Up to this point you thought you were a patient person and nothing could faze you, and if it did you could laugh it off. Now let’s wind the clock forward four months. After partially giving up her career, mum’s finally secured an eating and sleeping routine for your newborn, and is still a little sore around the edges. And what was all, cuddles and rumpy-pumpy, has now turned into your partner passing out on the sofa the minute the soaps start. Don’t worry, this change in your life is a universal cycle for couples and you’re not alone, it just seems like it.
After six months mummy is tearing her hair out, and by nine months she wants to tear yours out. She’s bored and feels trapped between four walls while you toddled off to work each day and talk to real grown up people. As a dad you step up to the plate to give mum a rest – even if you don’t know what to do. You tell her she beautiful, and to call the girls for a night out. Why? Well, if mummy doesn’t get any chill time soon or loses anymore sleep she won’t be responsible for her actions! What could go wrong?
HA! Have you ever seen a grown man dealing with the contents a full nappy? After just six hours dad is close to his first breakdown! The baby has been screaming its head off for two hours solid, and when you finally got your son of to sleep, a car back-fired and woke him up. Welcome to the sharp end son.
So dads, if you feel you’ve had a rough ride, spare a thought for a male rookie Emperor Penguin. He comes home after a hard days graft, hoping for a sit down and a fag, and his partner says, “Look after the egg, I’m off out with the girls!” What you’re not expecting is – she’ll be gone for almost two months! There’s no grub in the house and the electric has run out on the meter. Worst still, it’s now 60 below freezing and the wind has picked up nicely to 124mph!
You’re not alone. All of your mates are in the breeding site too, wondering just how long a shopping trip to Iceland takes! Meanwhile, you all decide a group hug would be the best way to survive the elements.

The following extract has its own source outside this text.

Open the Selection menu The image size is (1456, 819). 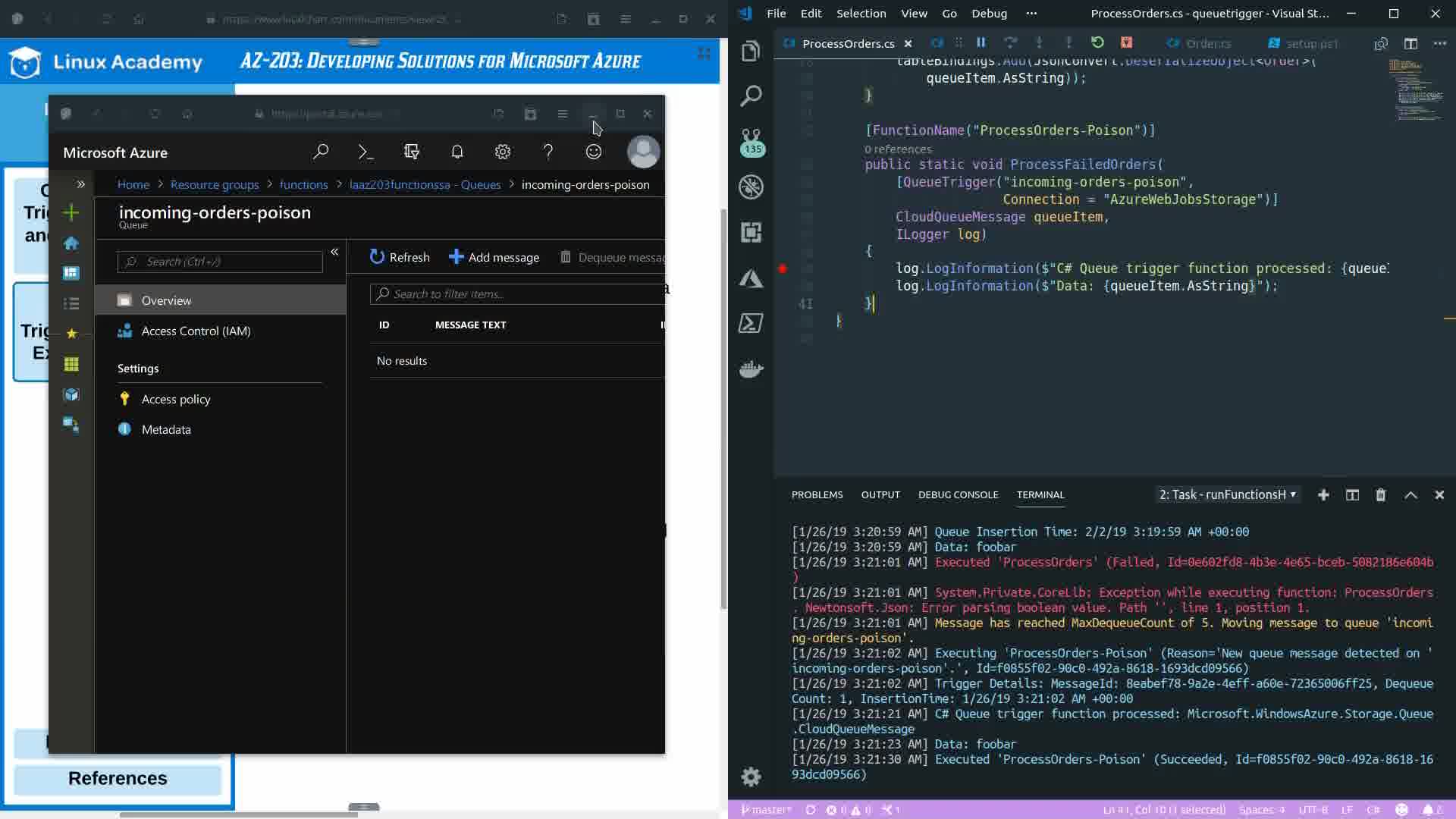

The egg hatches but you’ve only got a week’s worth of food in your gut for your chick. Back she comes, swingin’ ‘er ‘andbag, after you’ve had nil-by-mouth for eight weeks, with a belly full of food for the baby. “Right,” you say, “I’m off to the café, where is it, I’m Hank Marvin?” “Seven days that way, just past the new IKEA,” she says. You think about it for a nano second and reply, “Bollocks to that, I’ll pick up some snacks from the pub!”